Однажды вечером пришла Эльза Юрьевна и сказала:
— Арагон кончил сценарий, он хотел бы, чтобы вы прочли его.
Помню, как захолонуло у меня где-то под сердцем, как слегка даже передернуло меня, молодого писателя, с восьмилетним, правда, стажем работы в советской литературе, когда я прочел название этого арагоновского сценария, написанного по заказу «дитячей студии»:
«ЛЮБОВНИКИ 1904 ГОДА».
Я еще не открыл папки со сценарием, а уже мелькнуло у меня что-то вроде предчувствия.
«Не пойдет… не будет поставлен…»
Сценарий поначалу не только не понравился мне, он меня напугал.

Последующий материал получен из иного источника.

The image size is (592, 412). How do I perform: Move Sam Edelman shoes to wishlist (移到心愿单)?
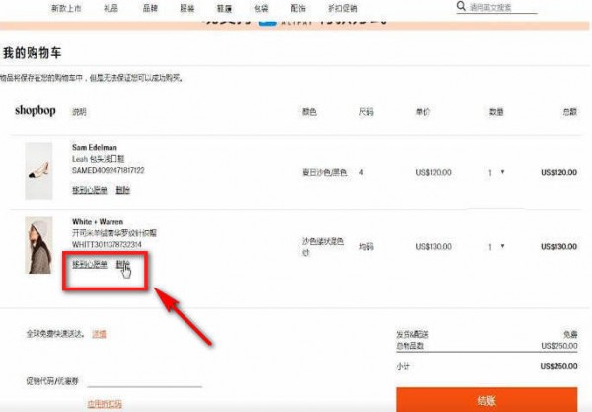[89, 189]
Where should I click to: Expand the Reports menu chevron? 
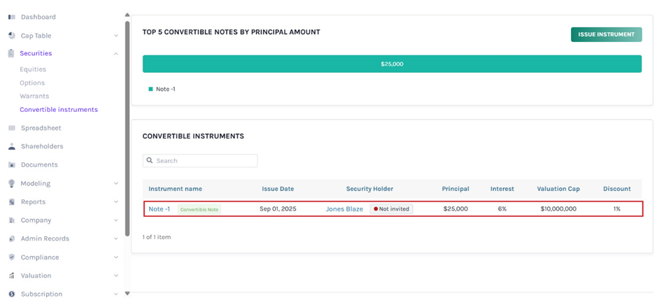[x=116, y=202]
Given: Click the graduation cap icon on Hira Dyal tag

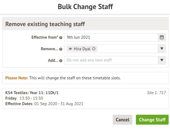Looking at the screenshot, I should pyautogui.click(x=70, y=49).
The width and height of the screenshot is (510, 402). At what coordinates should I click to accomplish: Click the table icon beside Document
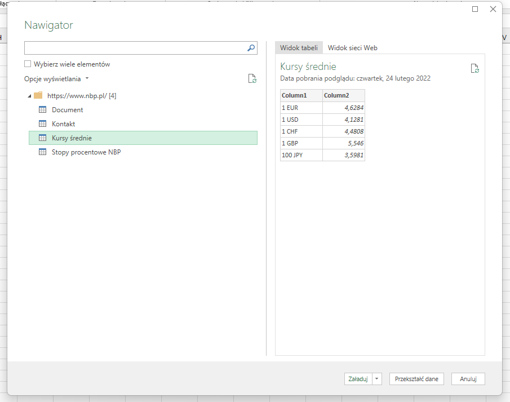(x=43, y=109)
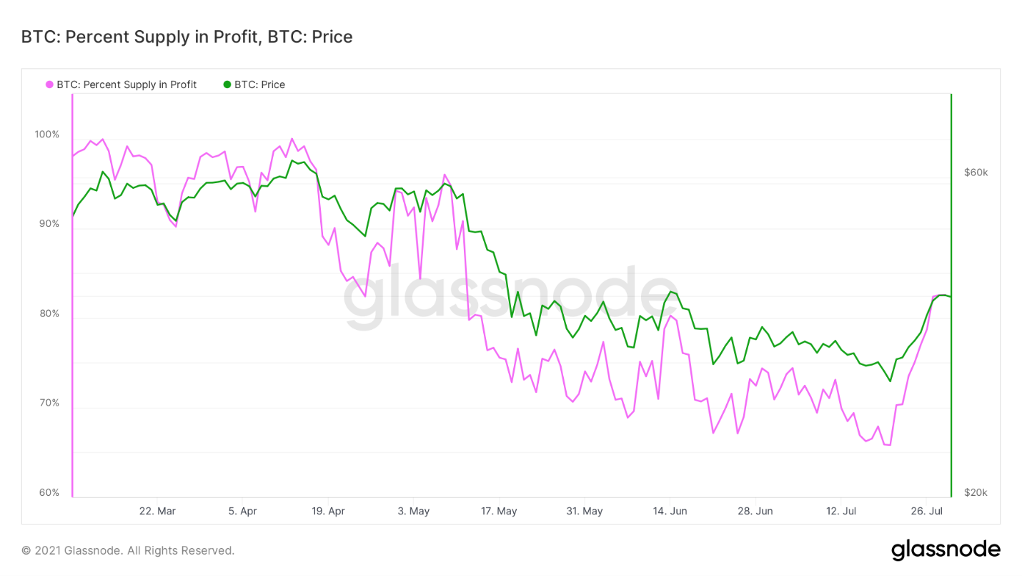
Task: Toggle the 'BTC: Percent Supply in Profit' legend label
Action: [x=126, y=84]
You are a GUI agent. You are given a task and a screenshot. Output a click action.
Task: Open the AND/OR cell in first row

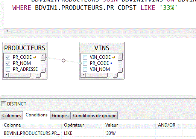pos(169,133)
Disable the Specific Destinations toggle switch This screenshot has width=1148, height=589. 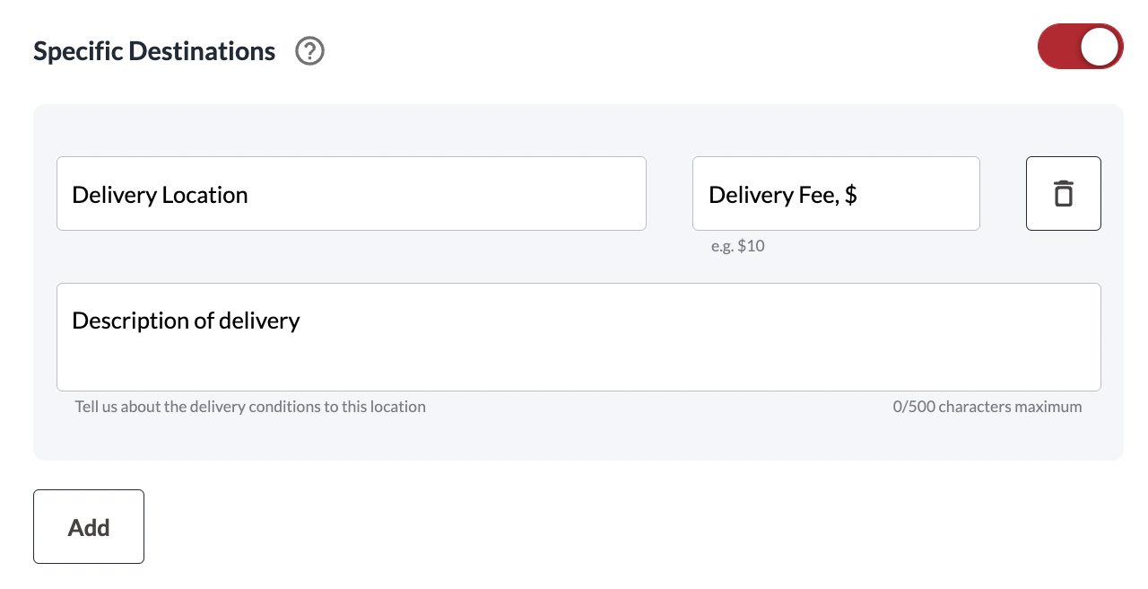1080,47
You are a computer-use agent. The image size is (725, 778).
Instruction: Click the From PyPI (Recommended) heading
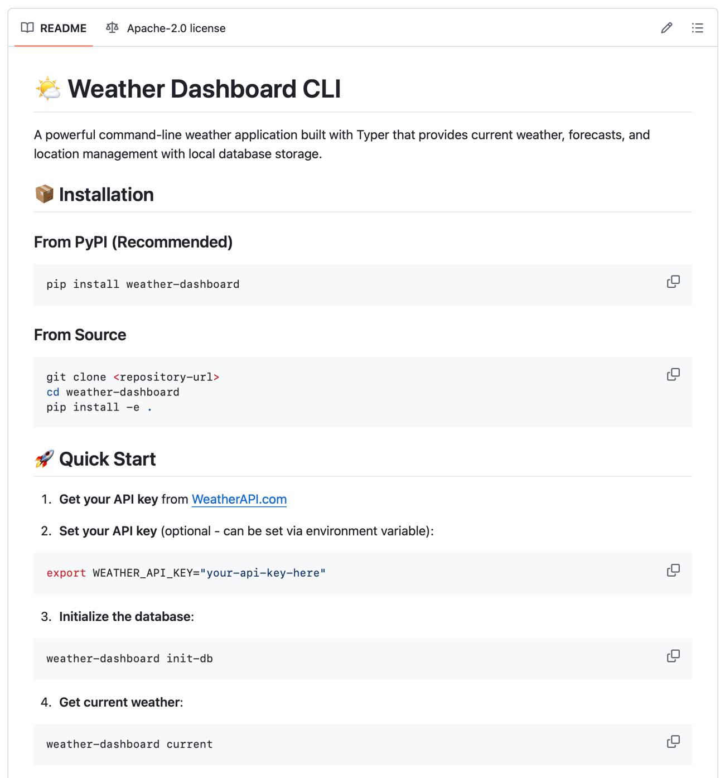(133, 242)
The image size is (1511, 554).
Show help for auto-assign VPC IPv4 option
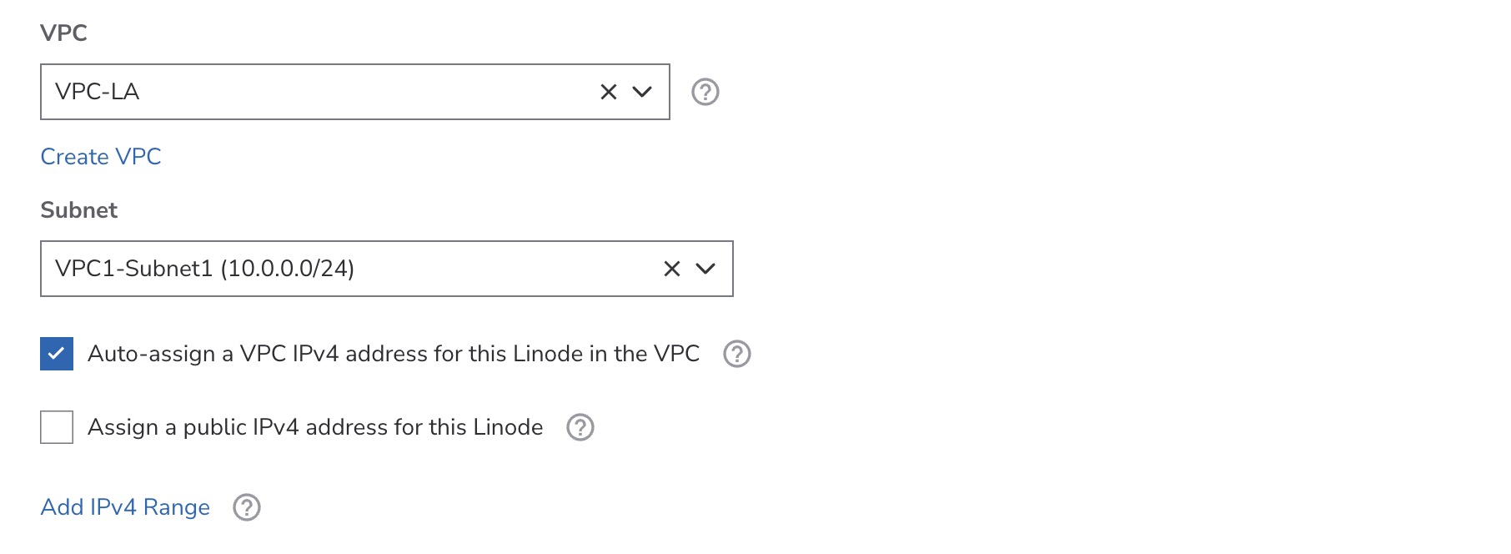coord(737,354)
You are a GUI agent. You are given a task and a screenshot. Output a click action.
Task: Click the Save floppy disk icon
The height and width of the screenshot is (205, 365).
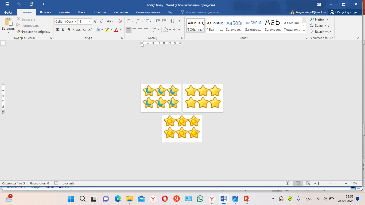click(x=7, y=5)
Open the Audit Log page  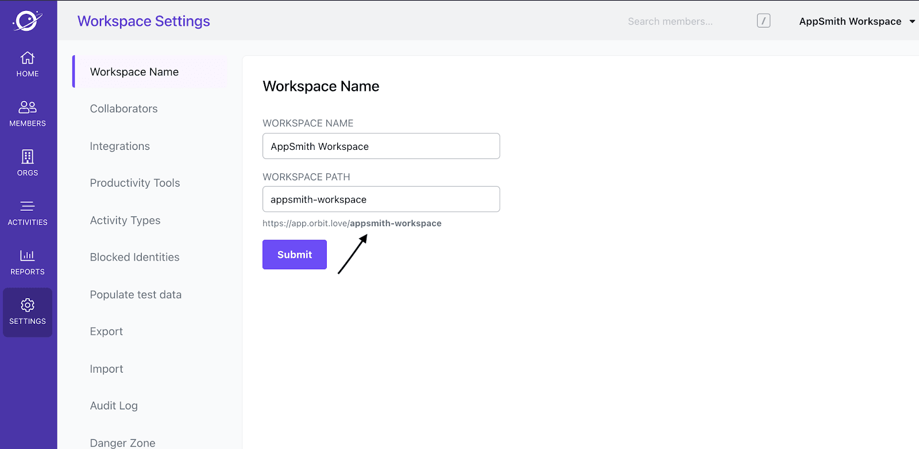click(x=114, y=406)
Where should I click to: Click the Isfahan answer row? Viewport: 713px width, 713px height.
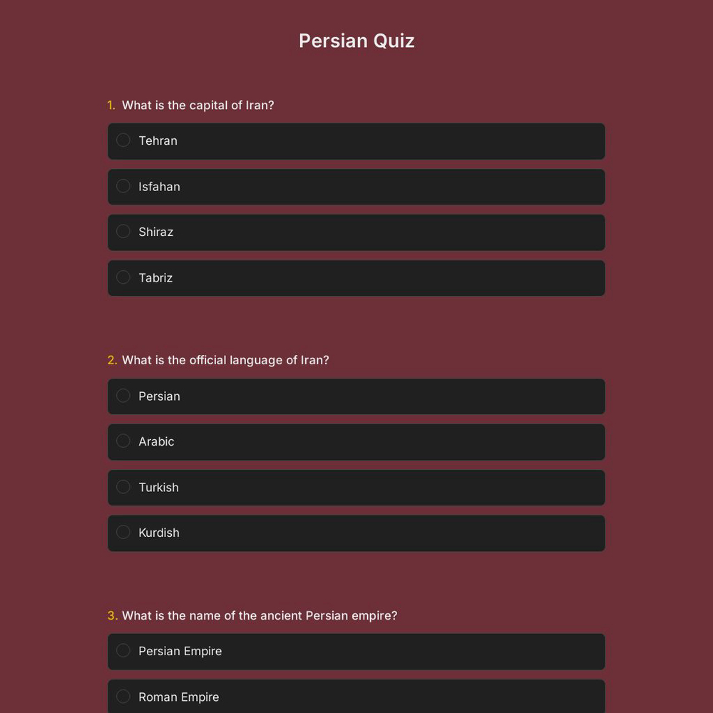pos(357,186)
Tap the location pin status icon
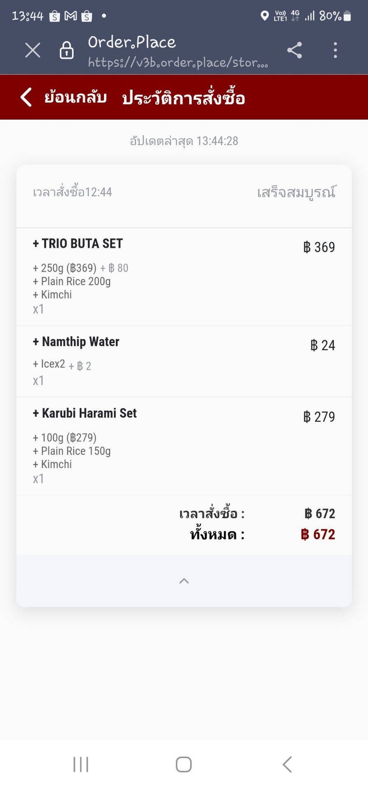Viewport: 368px width, 789px height. [265, 16]
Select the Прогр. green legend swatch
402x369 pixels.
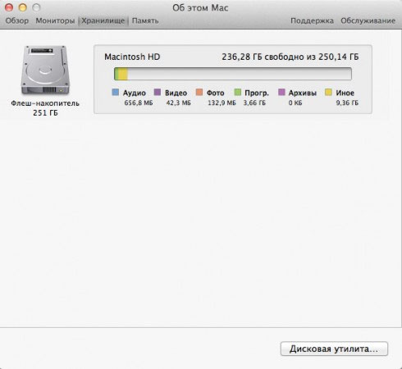point(238,92)
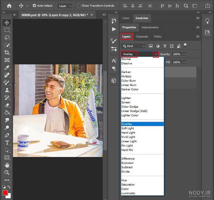Open the Adjustments panel tab
Viewport: 214px width, 200px height.
coord(150,27)
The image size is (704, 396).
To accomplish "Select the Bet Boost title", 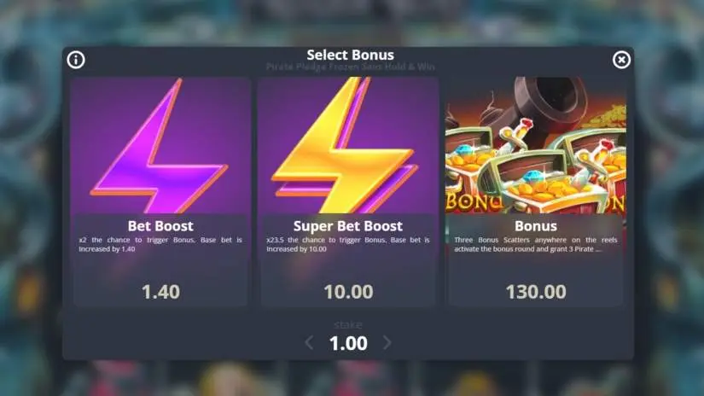I will pos(160,226).
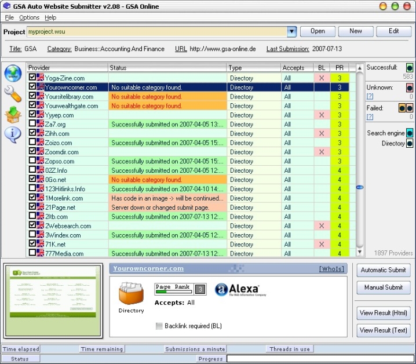
Task: Open the File menu
Action: point(9,17)
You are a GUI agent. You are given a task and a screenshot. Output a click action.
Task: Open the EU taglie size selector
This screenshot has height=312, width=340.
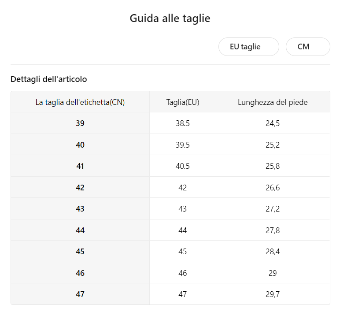coord(248,47)
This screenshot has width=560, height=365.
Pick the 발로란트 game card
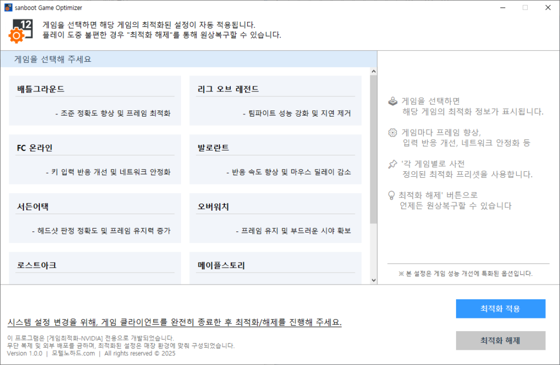coord(275,159)
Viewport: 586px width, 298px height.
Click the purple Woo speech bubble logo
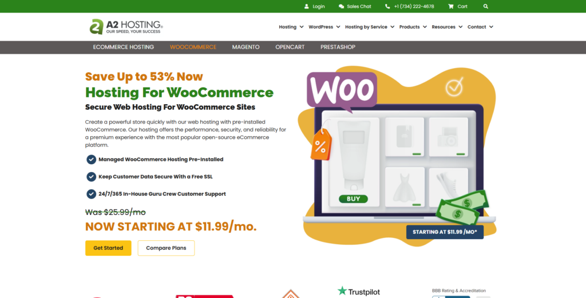pyautogui.click(x=342, y=91)
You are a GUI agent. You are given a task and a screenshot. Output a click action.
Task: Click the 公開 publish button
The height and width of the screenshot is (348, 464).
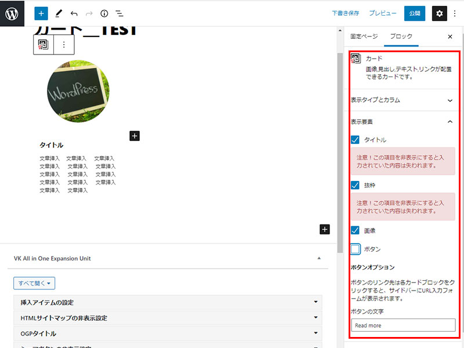pyautogui.click(x=414, y=13)
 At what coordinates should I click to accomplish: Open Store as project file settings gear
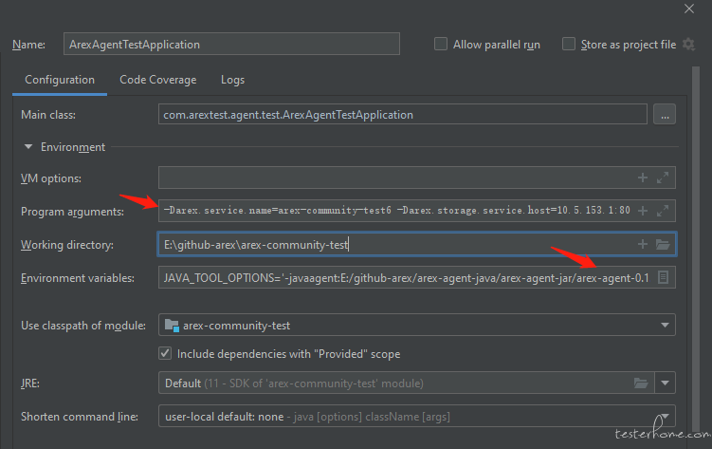(x=689, y=44)
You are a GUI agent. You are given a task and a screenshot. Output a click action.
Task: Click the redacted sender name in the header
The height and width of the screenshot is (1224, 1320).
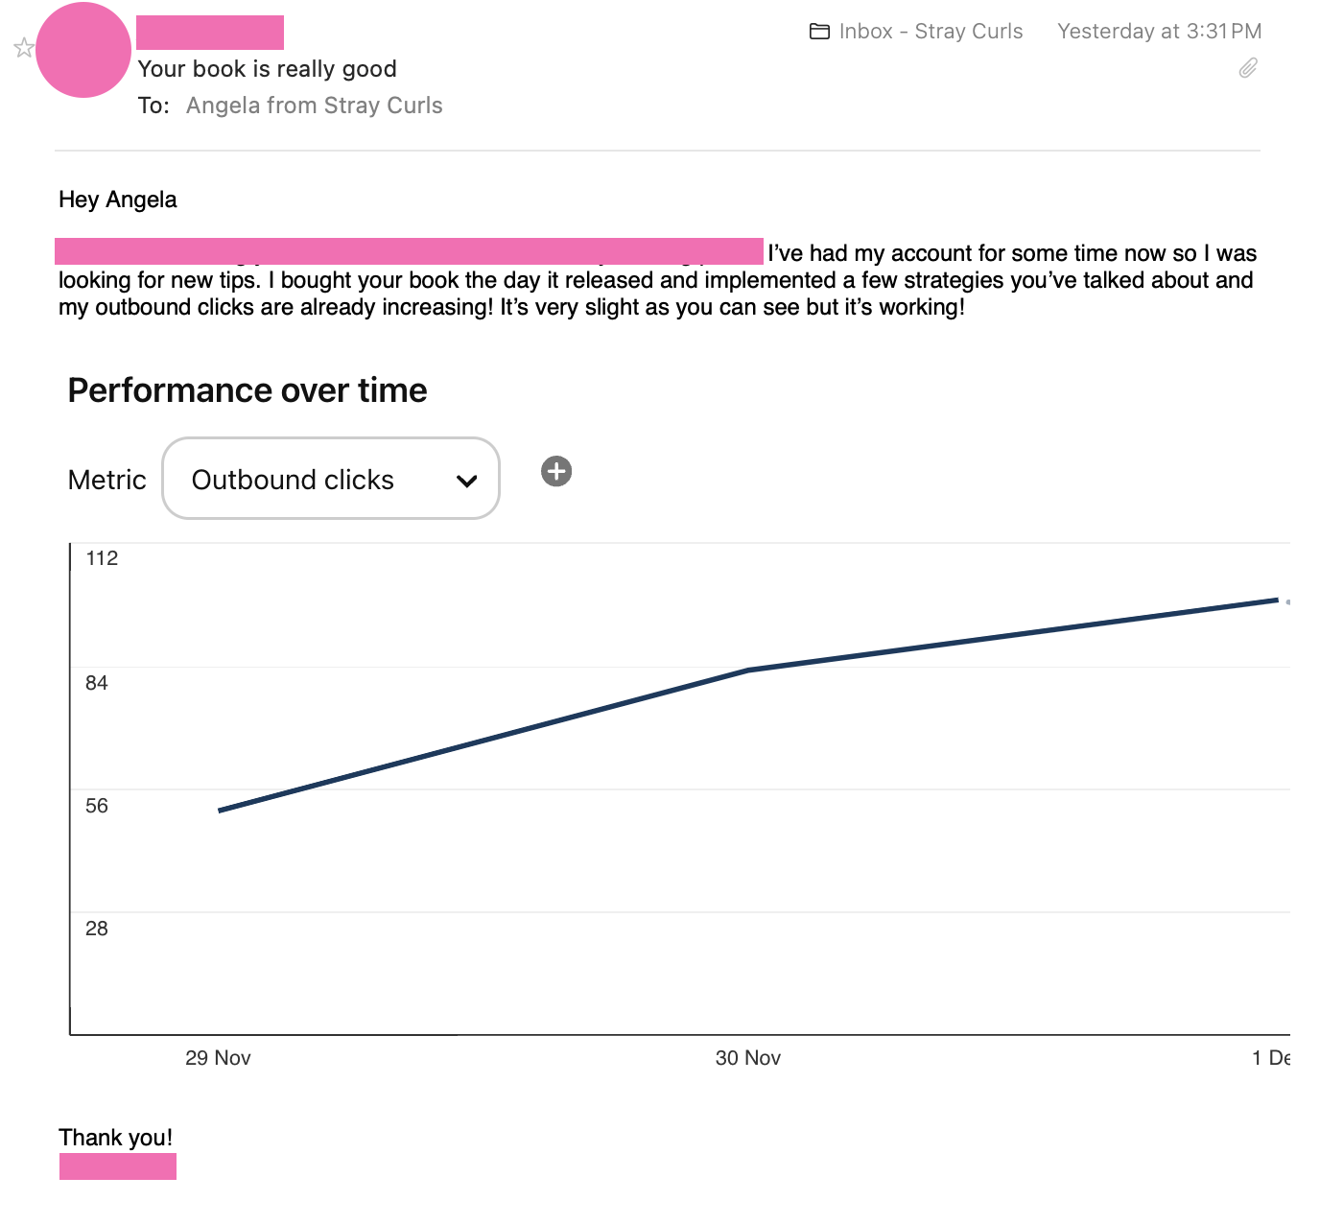pos(210,33)
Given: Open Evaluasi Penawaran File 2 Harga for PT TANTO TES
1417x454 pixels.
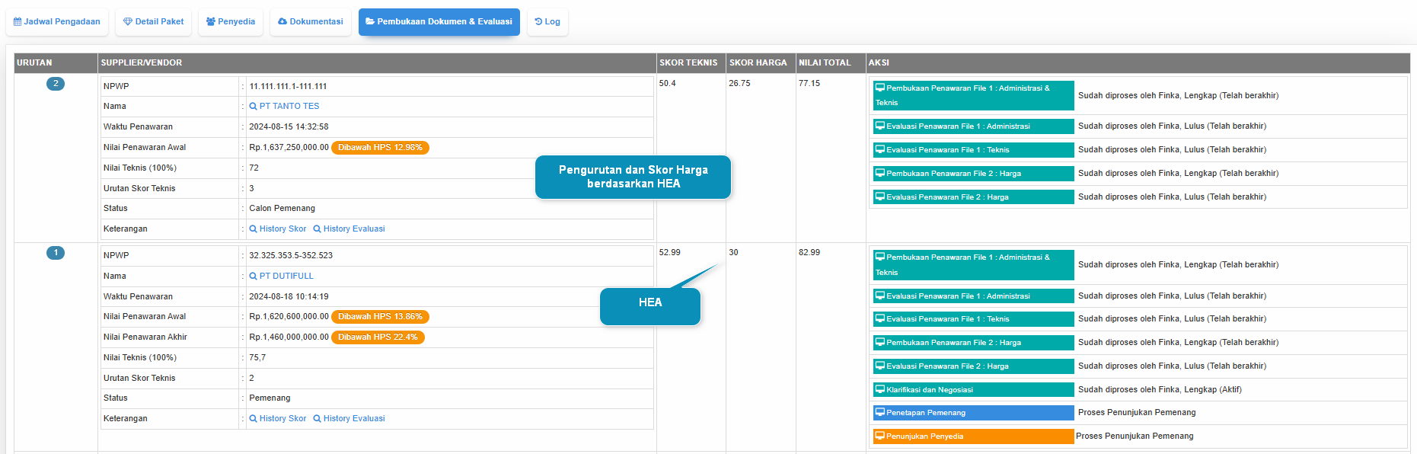Looking at the screenshot, I should (973, 197).
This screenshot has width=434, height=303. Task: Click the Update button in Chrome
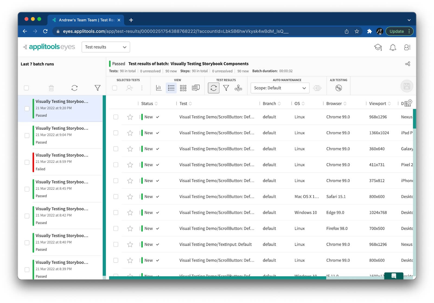pos(397,31)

После заглавного титра «Любовники 1904 года» шли огромные цитаты — из Карла Маркса и, кажется, из Ленина. Затем должен был быть показан Баку 1904 года. Нефтяные промыслы. Надсмотрщики разгуливают между работающими и бьют их по голым, лоснящимся от пота и нефти спинам. Потом — «они ж там пируют». Контрасты. Опять цитаты. Глаза, полные муки… И — Франция. Как она была смонтирована с Баку — не помню. Вероятно, чтобы вспомнить и понять, следовало бы перечитать «Базельские колокола».
Первая часть сценария была данью молодого коммуниста, недавнего сюрреалиста Арагона современному «левому» искусству. Для нас, для советского кинематографа, это было уже пройденным этапом — все эти цитаты, надсмотрщики с нагайками выглядели наивно, схематично, «однообразно». А дальше — дальше шла история двух молодых влюбленных. И это было прекрасно, я читал и перечитывал сценарий Арагона далеко за полночь.
Потом вышел в коридор, подошел к двери соседнего номера. За дверью слышались голоса, Арагоны не спали. Я сходил за сценарием и осторожно постучал. Мне показалось, что меня ждали, — слишком уж поспешно было сказано:
— Entrez!
Удивительного тут ничего нет: все мы, пишущие, с особым трепетом ожидаем, что скажет о нашем творении именно первый читатель.